Every entry should appear in your answer exactly as it does here.

....

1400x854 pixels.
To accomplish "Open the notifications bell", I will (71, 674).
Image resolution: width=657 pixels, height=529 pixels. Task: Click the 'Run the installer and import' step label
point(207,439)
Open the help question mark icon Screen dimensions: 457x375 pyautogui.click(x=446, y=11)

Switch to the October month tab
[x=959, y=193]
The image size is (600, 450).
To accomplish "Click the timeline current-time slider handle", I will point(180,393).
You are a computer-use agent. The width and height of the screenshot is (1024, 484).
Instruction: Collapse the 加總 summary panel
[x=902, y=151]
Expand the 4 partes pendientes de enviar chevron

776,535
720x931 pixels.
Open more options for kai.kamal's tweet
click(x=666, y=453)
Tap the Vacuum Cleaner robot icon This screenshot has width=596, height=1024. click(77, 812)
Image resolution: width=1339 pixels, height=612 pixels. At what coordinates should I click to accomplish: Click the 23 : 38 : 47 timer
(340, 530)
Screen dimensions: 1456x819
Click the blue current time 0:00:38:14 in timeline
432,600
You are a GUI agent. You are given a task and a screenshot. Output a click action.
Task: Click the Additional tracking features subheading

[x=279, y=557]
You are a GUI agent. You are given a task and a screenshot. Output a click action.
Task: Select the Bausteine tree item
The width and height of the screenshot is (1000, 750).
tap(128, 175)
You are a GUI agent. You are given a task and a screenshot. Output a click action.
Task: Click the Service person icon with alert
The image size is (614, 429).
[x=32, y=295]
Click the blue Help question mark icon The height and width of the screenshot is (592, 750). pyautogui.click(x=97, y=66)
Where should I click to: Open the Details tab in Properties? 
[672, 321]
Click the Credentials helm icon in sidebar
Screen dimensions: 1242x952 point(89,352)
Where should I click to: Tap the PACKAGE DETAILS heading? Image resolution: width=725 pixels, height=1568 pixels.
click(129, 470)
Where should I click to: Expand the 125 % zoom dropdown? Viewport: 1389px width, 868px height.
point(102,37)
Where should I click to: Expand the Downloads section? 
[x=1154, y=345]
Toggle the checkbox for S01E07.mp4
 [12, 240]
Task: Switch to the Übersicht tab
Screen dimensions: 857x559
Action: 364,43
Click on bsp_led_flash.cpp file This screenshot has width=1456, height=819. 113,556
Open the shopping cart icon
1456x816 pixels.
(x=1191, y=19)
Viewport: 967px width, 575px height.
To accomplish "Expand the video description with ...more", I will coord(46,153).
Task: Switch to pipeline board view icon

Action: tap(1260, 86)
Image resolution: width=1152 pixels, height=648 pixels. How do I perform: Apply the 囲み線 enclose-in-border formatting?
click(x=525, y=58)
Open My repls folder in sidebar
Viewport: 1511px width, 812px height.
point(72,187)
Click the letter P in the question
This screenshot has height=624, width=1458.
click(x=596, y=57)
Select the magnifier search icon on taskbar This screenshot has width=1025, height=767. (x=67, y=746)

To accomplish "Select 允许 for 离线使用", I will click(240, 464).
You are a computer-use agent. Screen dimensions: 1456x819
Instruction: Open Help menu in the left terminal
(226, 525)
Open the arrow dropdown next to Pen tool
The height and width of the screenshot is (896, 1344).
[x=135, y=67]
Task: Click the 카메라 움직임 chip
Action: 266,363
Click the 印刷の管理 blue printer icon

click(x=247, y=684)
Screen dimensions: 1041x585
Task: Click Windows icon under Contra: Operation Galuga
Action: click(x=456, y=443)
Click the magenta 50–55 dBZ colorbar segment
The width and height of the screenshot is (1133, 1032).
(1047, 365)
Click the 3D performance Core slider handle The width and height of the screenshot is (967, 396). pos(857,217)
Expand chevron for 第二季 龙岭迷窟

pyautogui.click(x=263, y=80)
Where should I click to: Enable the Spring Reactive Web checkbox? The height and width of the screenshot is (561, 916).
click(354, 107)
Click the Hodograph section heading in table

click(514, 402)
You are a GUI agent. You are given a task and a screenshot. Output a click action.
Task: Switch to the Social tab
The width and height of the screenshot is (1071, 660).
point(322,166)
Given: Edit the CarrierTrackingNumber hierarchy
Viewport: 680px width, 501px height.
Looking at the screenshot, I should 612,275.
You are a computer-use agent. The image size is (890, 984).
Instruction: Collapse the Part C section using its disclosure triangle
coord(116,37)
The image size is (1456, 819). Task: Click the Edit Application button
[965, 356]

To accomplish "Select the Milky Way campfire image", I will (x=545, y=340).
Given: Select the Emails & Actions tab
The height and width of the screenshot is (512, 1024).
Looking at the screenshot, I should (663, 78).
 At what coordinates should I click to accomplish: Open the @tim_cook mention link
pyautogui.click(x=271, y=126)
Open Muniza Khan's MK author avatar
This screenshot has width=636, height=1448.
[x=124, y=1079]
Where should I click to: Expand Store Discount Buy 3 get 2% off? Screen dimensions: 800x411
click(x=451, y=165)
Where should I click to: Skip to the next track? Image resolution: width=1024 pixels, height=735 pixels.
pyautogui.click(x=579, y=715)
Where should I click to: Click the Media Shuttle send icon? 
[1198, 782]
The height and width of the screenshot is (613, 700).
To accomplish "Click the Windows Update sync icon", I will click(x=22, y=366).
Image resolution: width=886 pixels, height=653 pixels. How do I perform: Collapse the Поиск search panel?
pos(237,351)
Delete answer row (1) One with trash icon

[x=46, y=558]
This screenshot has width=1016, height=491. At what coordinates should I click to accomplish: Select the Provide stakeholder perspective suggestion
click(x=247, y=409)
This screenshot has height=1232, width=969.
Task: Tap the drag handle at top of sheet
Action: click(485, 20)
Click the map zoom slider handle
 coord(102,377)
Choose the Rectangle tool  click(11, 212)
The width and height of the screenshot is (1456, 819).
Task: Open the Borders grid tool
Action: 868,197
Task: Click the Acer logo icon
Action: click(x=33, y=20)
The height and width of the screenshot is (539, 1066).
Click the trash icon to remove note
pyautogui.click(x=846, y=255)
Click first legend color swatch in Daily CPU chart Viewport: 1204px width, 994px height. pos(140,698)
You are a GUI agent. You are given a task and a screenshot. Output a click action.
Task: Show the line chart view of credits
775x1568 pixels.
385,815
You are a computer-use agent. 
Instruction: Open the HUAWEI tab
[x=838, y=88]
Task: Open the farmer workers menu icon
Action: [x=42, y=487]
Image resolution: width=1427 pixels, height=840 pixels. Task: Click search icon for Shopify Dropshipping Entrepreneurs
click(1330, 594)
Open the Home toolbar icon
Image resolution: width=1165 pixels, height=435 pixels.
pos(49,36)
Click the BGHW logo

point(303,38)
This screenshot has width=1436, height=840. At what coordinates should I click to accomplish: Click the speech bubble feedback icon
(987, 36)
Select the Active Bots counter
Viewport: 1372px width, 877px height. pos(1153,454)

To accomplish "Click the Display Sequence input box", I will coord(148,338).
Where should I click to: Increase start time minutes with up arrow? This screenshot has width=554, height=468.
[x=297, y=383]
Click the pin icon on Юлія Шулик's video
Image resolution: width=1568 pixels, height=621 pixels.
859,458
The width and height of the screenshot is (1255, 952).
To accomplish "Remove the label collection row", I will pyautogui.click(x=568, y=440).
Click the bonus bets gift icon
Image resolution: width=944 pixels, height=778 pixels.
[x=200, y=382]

....

SOLVED EXERCISE –
1400x854 pixels.
To accomplish "Open the notifications bell", I will (71, 674).
Image resolution: width=657 pixels, height=529 pixels. Task: Click the 'Run the installer and import' step label
point(207,439)
Open the help question mark icon Screen dimensions: 457x375 pyautogui.click(x=446, y=11)

Switch to the October month tab
[x=959, y=193]
The image size is (600, 450).
To accomplish "Click the timeline current-time slider handle", I will point(180,393).
You are a computer-use agent. The width and height of the screenshot is (1024, 484).
Instruction: Collapse the 加總 summary panel
[x=902, y=151]
Expand the 4 partes pendientes de enviar chevron

776,535
720x931 pixels.
Open more options for kai.kamal's tweet
click(x=666, y=453)
Tap the Vacuum Cleaner robot icon This screenshot has width=596, height=1024. click(77, 812)
Image resolution: width=1339 pixels, height=612 pixels. At what coordinates should I click to accomplish: Click the 23 : 38 : 47 timer
(340, 530)
Screen dimensions: 1456x819
Click the blue current time 0:00:38:14 in timeline
432,600
You are a GUI agent. You are given a task and a screenshot. Output a click action.
Task: Click the Additional tracking features subheading

[x=279, y=557]
You are a GUI agent. You are given a task and a screenshot. Output a click action.
Task: Select the Bausteine tree item
The width and height of the screenshot is (1000, 750).
tap(128, 175)
You are a GUI agent. You are given a task and a screenshot. Output a click action.
Task: Click the Service person icon with alert
The image size is (614, 429).
[x=32, y=295]
Click the blue Help question mark icon The height and width of the screenshot is (592, 750). pyautogui.click(x=97, y=66)
Where should I click to: Open the Details tab in Properties? 
[672, 321]
Click the Credentials helm icon in sidebar
Screen dimensions: 1242x952 point(89,352)
Where should I click to: Tap the PACKAGE DETAILS heading? Image resolution: width=725 pixels, height=1568 pixels.
click(129, 470)
Where should I click to: Expand the 125 % zoom dropdown? Viewport: 1389px width, 868px height.
point(102,37)
Where should I click to: Expand the Downloads section? 
[x=1154, y=345]
Toggle the checkbox for S01E07.mp4
 [12, 240]
Task: Switch to the Übersicht tab
Screen dimensions: 857x559
Action: 364,43
Click on bsp_led_flash.cpp file This screenshot has width=1456, height=819. 113,556
Open the shopping cart icon
1456x816 pixels.
(x=1191, y=19)
Viewport: 967px width, 575px height.
To accomplish "Expand the video description with ...more", I will coord(46,153).
Task: Switch to pipeline board view icon

Action: tap(1260, 86)
Image resolution: width=1152 pixels, height=648 pixels. How do I perform: Apply the 囲み線 enclose-in-border formatting?
click(x=525, y=58)
Open My repls folder in sidebar
Viewport: 1511px width, 812px height.
point(72,187)
Click the letter P in the question
This screenshot has height=624, width=1458.
click(x=596, y=57)
Select the magnifier search icon on taskbar This screenshot has width=1025, height=767. (x=67, y=746)

To accomplish "Select 允许 for 离线使用", I will click(240, 464).
You are a computer-use agent. Screen dimensions: 1456x819
Instruction: Open Help menu in the left terminal
(226, 525)
Open the arrow dropdown next to Pen tool
The height and width of the screenshot is (896, 1344).
[x=135, y=67]
Task: Click the 카메라 움직임 chip
Action: 266,363
Click the 印刷の管理 blue printer icon

click(x=247, y=684)
Screen dimensions: 1041x585
Task: Click Windows icon under Contra: Operation Galuga
Action: click(x=456, y=443)
Click the magenta 50–55 dBZ colorbar segment
The width and height of the screenshot is (1133, 1032).
(1047, 365)
Click the 3D performance Core slider handle The width and height of the screenshot is (967, 396). pos(857,217)
Expand chevron for 第二季 龙岭迷窟

pyautogui.click(x=263, y=80)
Where should I click to: Enable the Spring Reactive Web checkbox? The height and width of the screenshot is (561, 916).
click(354, 107)
Click the Hodograph section heading in table

click(514, 402)
You are a GUI agent. You are given a task and a screenshot. Output a click action.
Task: Switch to the Social tab
The width and height of the screenshot is (1071, 660).
point(322,166)
Given: Edit the CarrierTrackingNumber hierarchy
Viewport: 680px width, 501px height.
Looking at the screenshot, I should 612,275.
You are a computer-use agent. The image size is (890, 984).
Instruction: Collapse the Part C section using its disclosure triangle
coord(116,37)
The image size is (1456, 819). Task: Click the Edit Application button
[965, 356]

To accomplish "Select the Milky Way campfire image", I will (x=545, y=340).
Given: Select the Emails & Actions tab
The height and width of the screenshot is (512, 1024).
Looking at the screenshot, I should (663, 78).
 At what coordinates should I click to accomplish: Open the @tim_cook mention link
pyautogui.click(x=271, y=126)
Open Muniza Khan's MK author avatar
This screenshot has width=636, height=1448.
[x=124, y=1079]
Where should I click to: Expand Store Discount Buy 3 get 2% off? Screen dimensions: 800x411
click(x=451, y=165)
Where should I click to: Skip to the next track? Image resolution: width=1024 pixels, height=735 pixels.
pyautogui.click(x=579, y=715)
Where should I click to: Click the Media Shuttle send icon? 
[1198, 782]
The height and width of the screenshot is (613, 700).
To accomplish "Click the Windows Update sync icon", I will click(x=22, y=366).
Image resolution: width=886 pixels, height=653 pixels. How do I perform: Collapse the Поиск search panel?
pos(237,351)
Delete answer row (1) One with trash icon

[x=46, y=558]
This screenshot has width=1016, height=491. At what coordinates should I click to accomplish: Select the Provide stakeholder perspective suggestion
click(x=247, y=409)
This screenshot has height=1232, width=969.
Task: Tap the drag handle at top of sheet
Action: click(485, 20)
Click the map zoom slider handle
 coord(102,377)
Choose the Rectangle tool  click(11, 212)
The width and height of the screenshot is (1456, 819).
Task: Open the Borders grid tool
Action: 868,197
Task: Click the Acer logo icon
Action: click(x=33, y=20)
The height and width of the screenshot is (539, 1066).
Click the trash icon to remove note
pyautogui.click(x=846, y=255)
Click first legend color swatch in Daily CPU chart Viewport: 1204px width, 994px height. pos(140,698)
You are a GUI agent. You are given a task and a screenshot. Output a click action.
Task: Show the line chart view of credits
775x1568 pixels.
385,815
You are a computer-use agent. 
Instruction: Open the HUAWEI tab
[x=838, y=88]
Task: Open the farmer workers menu icon
Action: [x=42, y=487]
Image resolution: width=1427 pixels, height=840 pixels. Task: Click search icon for Shopify Dropshipping Entrepreneurs
click(1330, 594)
Open the Home toolbar icon
Image resolution: width=1165 pixels, height=435 pixels.
pos(49,36)
Click the BGHW logo

point(303,38)
This screenshot has width=1436, height=840. At what coordinates should I click to accomplish: Click the speech bubble feedback icon
(987, 36)
Select the Active Bots counter
Viewport: 1372px width, 877px height. pos(1153,454)

To accomplish "Click the Display Sequence input box", I will coord(148,338).
Where should I click to: Increase start time minutes with up arrow? This screenshot has width=554, height=468.
[x=297, y=383]
Click the pin icon on Юлія Шулик's video
Image resolution: width=1568 pixels, height=621 pixels.
859,458
The width and height of the screenshot is (1255, 952).
To accomplish "Remove the label collection row", I will pyautogui.click(x=568, y=440).
Click the bonus bets gift icon
Image resolution: width=944 pixels, height=778 pixels.
[x=200, y=382]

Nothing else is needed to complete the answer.